▶ _How to complete this task_
Go through the records and extract every line with the word "History".

▶ _Saved data entries_
---+---

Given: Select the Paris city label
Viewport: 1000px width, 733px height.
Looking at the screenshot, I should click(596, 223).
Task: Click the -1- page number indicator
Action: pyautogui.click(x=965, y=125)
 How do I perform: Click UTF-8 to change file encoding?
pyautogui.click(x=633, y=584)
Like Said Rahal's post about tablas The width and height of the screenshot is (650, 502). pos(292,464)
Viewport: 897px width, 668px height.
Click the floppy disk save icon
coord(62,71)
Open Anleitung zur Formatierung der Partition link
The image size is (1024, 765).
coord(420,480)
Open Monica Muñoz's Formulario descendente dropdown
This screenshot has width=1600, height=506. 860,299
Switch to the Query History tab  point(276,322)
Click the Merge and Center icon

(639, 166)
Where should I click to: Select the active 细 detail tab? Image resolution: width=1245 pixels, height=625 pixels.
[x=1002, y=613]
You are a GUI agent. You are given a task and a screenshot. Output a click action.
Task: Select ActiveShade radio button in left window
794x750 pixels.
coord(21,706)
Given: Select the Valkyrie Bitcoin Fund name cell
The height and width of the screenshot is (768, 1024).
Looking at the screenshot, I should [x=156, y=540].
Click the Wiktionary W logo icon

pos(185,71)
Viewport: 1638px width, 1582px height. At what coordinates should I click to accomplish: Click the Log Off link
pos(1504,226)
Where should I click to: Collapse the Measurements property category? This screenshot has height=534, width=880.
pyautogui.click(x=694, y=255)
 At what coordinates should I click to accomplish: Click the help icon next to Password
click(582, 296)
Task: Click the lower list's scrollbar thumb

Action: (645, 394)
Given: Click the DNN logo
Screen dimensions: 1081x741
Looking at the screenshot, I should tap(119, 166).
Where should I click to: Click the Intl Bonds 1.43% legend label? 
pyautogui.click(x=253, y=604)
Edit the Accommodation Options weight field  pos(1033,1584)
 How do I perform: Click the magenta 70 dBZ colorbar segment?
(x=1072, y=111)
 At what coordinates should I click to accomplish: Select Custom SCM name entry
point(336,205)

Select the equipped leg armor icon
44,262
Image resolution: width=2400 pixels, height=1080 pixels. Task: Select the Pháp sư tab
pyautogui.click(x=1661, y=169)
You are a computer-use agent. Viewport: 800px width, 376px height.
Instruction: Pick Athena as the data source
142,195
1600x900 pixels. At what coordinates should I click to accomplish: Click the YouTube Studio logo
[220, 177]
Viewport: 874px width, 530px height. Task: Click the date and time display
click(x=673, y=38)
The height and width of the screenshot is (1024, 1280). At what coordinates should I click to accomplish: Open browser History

---+---

▶ _Your response_
Switch to the Query History tab  point(276,322)
The height and width of the screenshot is (1024, 1280). At what coordinates should I click to accomplish: Open browser History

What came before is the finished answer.